LETTER TO THE EDITOR

Section Editor:
Lawrence Saidman

Can Spontaneous Adverse Event Reporting Systems Really Be Used to Compare Rates of Adverse Events Between Drugs?

Paul M. Mertes, MD, PhD, Anne B. Guttormsen, MD, PhD, DEAA, EDIC, Torkel Harboe, MD, S. Gunnar O. Johansson, MD, PhD, Erik Florvaag, MD, PhD, Bent Husum, MD, Lene H. Garvey, MD, Morgens Kroigaard, MD, Lars Gramstad, DMSc, Kristin T. Kvande, MSc Pharm, Philippe Trechot, MD, PhD, and Jean M. Malinovsky, MD, PhD

Service d’Anesthésie-Réanimation Chirurgicale; Hôpital Central, CHU de Nancy; Nancy, France; pm.mertes{at}chu-nancy.fr (Mertes) Department of Anesthesia and Intensive Care; Haukeland University Hospital; Bergen, Norway (Guttormsen, Harboe) Department of Medicine; Clinical Immunology and Allergy Unit; Karolinska University Hospital; Stockholm, Sweden (Johansson) Department of Occupational Medicine; Laboratory of Clinical Biochemistry and Section for Clinical Allergology; Haukeland University Hospital; Bergen, Norway (Florvaag) Department 4231; Danish Anaesthesia Allergy Centre; Rigshospitalet, Denmark (Husum, Garvey, Kroigaard) Norwegian Medicines Agency; Oslo, Norway (Gramstad, Kvande) Centre de Pharmacovigilance de Nancy; Hôpital Central; CHU de Nancy; Nancy, France (Trechot) Département d’Anesthésie–Réanimation; CHU Reims; Hopital Maison Blanche; Reims, France (Malinovsky)

To the Editor:

Bhaneker et al. (1) use the system of spontaneous reporting of adverse drug events in the United States (US) to state that the two neuromuscular blocking drugs (NMBDs), vecuronium and rocuronium, have the same potential to cause anaphylaxis.

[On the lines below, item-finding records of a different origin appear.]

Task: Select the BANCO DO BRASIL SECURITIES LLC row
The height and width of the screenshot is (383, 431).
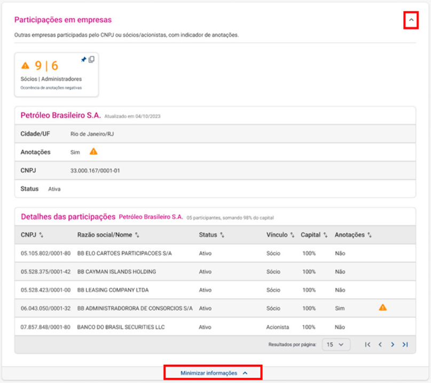Action: [x=215, y=327]
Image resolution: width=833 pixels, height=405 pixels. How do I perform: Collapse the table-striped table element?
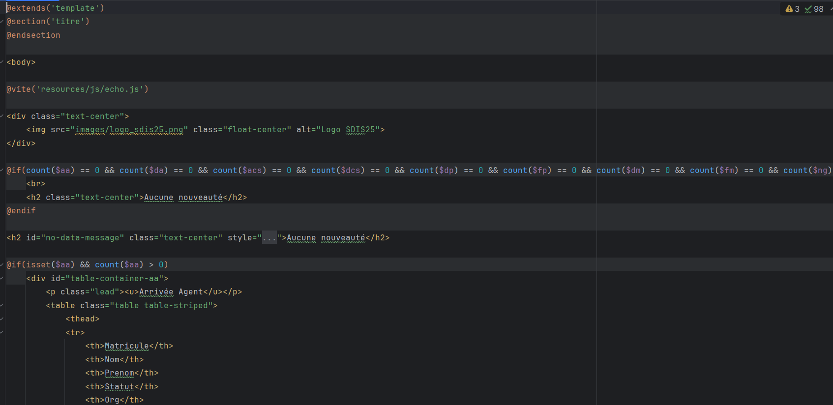(2, 306)
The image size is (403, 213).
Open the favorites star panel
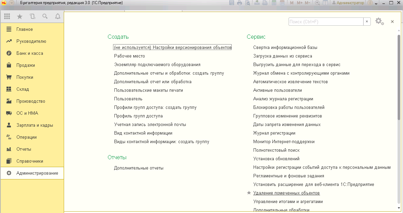pos(20,16)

Part of the incentive to do the study was the concern raised by the frequent incidence of anaphylactic reactions to NMBDs in France (1 in 6500 anesthetics) (2) and in Norway (1 in 5200 anesthetics) (3). The authors challenged this view based on two different arguments. The first argument concerned the reliability of skin tests. However, results questioning the diagnostic value of skin tests have been derived from studies of healthy subjects and not selected patients with a history of anaphylaxis in connection with surgery and anesthesia. This is of critical importance when considering the performance of diagnostic tests. Indeed, the positive predictive value depends not only on its sensitivity and specificity, but also on the prevalence of the disease in the study population (4). In Europe, investigations are performed in highly selected patients presenting an immediate hypersensitive reaction within minutes of a drug injection, associated with increased serum tryptase levels confirming mast cell activation (5).

The second argument referred to the incidence of reactions to NMBDs in Denmark which is very low (6). However, the results from Denmark were achieved by skin testing in the same manner as in France and Norway, and a tendency of false-positive NMBD skin tests can thus not be used to explain the difference between the two countries.

In all surveys of anaphylaxis to NMBDs, succinylcholine was considered the major culprit (2,7–9). In some reports involving rocuronium, the frequency of allergic reactions has been assumed to reflect its market share (10), while other studies indicate succinylcholine and rocuronium to be prominent inducers of anaphylaxis (9,11,12). Regrettably, Bhananker et al. did not provide additional information concerning the remaining depolarizing and nondepolarizing NMBDs currently in use in the US, especially since they suggest possible differences in the use of NMBDs for tracheal intubation or intraoperative muscle relaxation maintenance between the US and other countries.

In 2000, after receiving frequent reports of anaphylaxis during general anesthesia with rocuronium, the Norwegian Medicines Agency recommended that rocuronium should not be used routinely, but rather only with a positive indication. At that time, approximately 150,000 patients had received rocuronium over a period of 2.5 yr during which 29 reports of anaphylaxis in patients treated with rocuronium were received. Only four cases of anaphylaxis were reported in patients receiving other intermediate-acting NMBDs (approximately 130,000 patients exposed to vecuronium, atracurium, or cisatracurium) during the same period. In 2003 a Norwegian expert review reached the opinion that there was insufficient evidence to prove a higher probability of anaphylaxis with rocuronium than with other NMBDs. A prospective monitoring plan to assess whether there was a true increased incidence was proposed, but could not be achieved because of the low market share of rocuronium in Norway.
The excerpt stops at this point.